#### [What you will do]
With pictures left out, please repeat word for word the lines from the one containing "This screenshot has width=325, height=269." through the end of the records.

(Stored dataset items)
------------------------
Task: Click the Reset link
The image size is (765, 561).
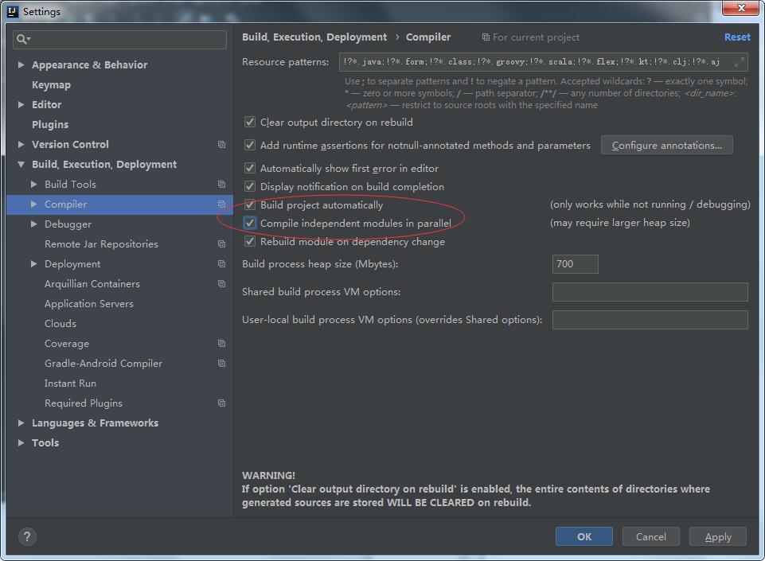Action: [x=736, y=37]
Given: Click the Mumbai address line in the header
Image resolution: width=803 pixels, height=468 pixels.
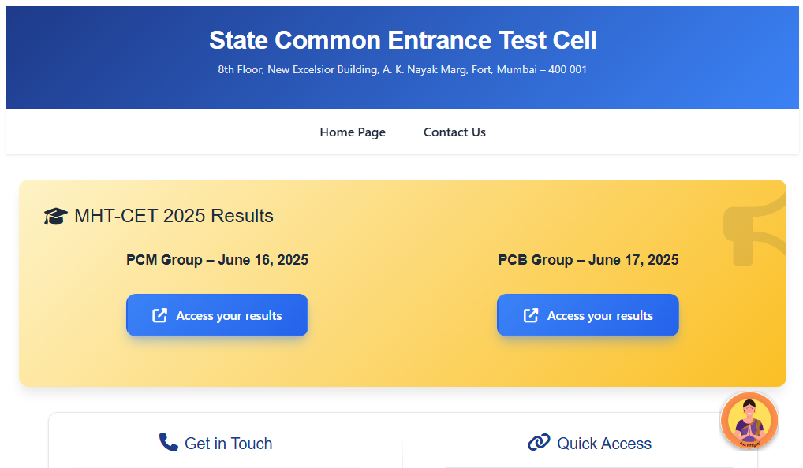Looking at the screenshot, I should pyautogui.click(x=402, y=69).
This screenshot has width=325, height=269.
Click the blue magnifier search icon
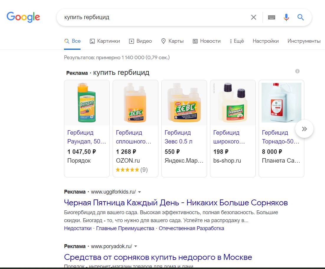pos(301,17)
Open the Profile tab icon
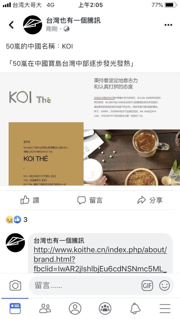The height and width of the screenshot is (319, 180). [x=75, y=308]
------------------------
#### [Response area]
This screenshot has width=325, height=269.
Click the blue magnifier search icon
pos(301,17)
Open the Profile tab icon
The height and width of the screenshot is (319, 180). [x=75, y=308]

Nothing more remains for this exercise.